Data extracted from a collection
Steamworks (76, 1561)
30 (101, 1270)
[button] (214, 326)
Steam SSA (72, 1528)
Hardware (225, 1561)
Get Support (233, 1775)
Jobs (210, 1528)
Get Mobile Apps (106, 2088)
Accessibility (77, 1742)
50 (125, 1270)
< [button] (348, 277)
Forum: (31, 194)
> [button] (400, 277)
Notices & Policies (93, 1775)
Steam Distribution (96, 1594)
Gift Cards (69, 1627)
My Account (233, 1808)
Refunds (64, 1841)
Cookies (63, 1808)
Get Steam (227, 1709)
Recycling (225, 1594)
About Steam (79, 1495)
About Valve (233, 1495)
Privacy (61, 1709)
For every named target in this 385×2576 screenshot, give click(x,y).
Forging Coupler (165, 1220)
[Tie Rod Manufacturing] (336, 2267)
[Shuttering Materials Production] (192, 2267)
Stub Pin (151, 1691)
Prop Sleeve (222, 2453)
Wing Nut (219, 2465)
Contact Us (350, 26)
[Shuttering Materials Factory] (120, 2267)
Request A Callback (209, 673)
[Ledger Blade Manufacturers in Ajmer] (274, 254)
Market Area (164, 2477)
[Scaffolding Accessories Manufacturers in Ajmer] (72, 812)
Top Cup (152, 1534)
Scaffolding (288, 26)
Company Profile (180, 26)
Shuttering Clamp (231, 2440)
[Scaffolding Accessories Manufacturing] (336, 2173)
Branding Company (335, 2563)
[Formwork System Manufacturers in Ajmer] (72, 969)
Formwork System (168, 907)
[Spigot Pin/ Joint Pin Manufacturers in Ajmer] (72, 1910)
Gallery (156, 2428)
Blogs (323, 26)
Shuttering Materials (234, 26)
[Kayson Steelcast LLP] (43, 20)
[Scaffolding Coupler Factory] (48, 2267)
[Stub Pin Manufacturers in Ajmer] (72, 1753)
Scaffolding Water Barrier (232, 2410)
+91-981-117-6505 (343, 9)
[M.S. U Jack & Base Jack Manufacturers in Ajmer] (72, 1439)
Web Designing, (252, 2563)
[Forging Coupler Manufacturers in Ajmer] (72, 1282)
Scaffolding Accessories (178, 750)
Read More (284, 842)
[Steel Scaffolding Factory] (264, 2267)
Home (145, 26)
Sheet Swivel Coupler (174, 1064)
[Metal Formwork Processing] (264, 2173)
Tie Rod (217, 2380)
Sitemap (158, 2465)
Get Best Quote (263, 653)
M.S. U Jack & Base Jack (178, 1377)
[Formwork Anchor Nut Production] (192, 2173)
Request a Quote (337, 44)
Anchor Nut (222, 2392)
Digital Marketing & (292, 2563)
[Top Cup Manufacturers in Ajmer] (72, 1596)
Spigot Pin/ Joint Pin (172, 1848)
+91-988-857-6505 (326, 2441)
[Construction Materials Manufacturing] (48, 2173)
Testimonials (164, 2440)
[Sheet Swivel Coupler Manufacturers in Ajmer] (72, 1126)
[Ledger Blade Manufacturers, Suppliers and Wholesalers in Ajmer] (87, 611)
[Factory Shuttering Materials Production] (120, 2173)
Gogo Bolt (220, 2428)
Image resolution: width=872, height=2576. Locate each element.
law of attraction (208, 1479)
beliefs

- [What is expected] Your output should be an exact copy of every line from the one containing "Market Area (164, 2477)" through the end of the records.

- [Response to this exercise]
Market Area (164, 2477)
[Scaffolding Accessories Manufacturers in Ajmer] (72, 812)
Top Cup (152, 1534)
Scaffolding (288, 26)
Company Profile (180, 26)
Shuttering Clamp (231, 2440)
[Scaffolding Accessories Manufacturing] (336, 2173)
Branding Company (335, 2563)
[Formwork System Manufacturers in Ajmer] (72, 969)
Formwork System (168, 907)
[Spigot Pin/ Joint Pin Manufacturers in Ajmer] (72, 1910)
Gallery (156, 2428)
Blogs (323, 26)
Shuttering Materials (234, 26)
[Kayson Steelcast LLP] (43, 20)
[Scaffolding Coupler Factory] (48, 2267)
[Stub Pin Manufacturers in Ajmer] (72, 1753)
Scaffolding Water Barrier (232, 2410)
+91-981-117-6505 (343, 9)
[M.S. U Jack & Base Jack Manufacturers in Ajmer] (72, 1439)
Web Designing, (252, 2563)
[Forging Coupler Manufacturers in Ajmer] (72, 1282)
Scaffolding Accessories (178, 750)
Read More (284, 842)
[Steel Scaffolding Factory] (264, 2267)
Home (145, 26)
Sheet Swivel Coupler (174, 1064)
[Metal Formwork Processing] (264, 2173)
Tie Rod (217, 2380)
Sitemap (158, 2465)
Get Best Quote (263, 653)
M.S. U Jack & Base Jack (178, 1377)
[Formwork Anchor Nut Production] (192, 2173)
Request a Quote (337, 44)
Anchor Nut (222, 2392)
Digital Marketing & (292, 2563)
[Top Cup Manufacturers in Ajmer] (72, 1596)
Spigot Pin/ Joint Pin (172, 1848)
+91-988-857-6505 (326, 2441)
[Construction Materials Manufacturing] (48, 2173)
Testimonials (164, 2440)
[Sheet Swivel Coupler Manufacturers in Ajmer] (72, 1126)
[Ledger Blade Manufacturers, Suppliers and Wholesalers in Ajmer] (87, 611)
[Factory Shuttering Materials Production] (120, 2173)
Gogo Bolt (220, 2428)
Image resolution: width=872, height=2576. Locate each element.
law of attraction (208, 1479)
beliefs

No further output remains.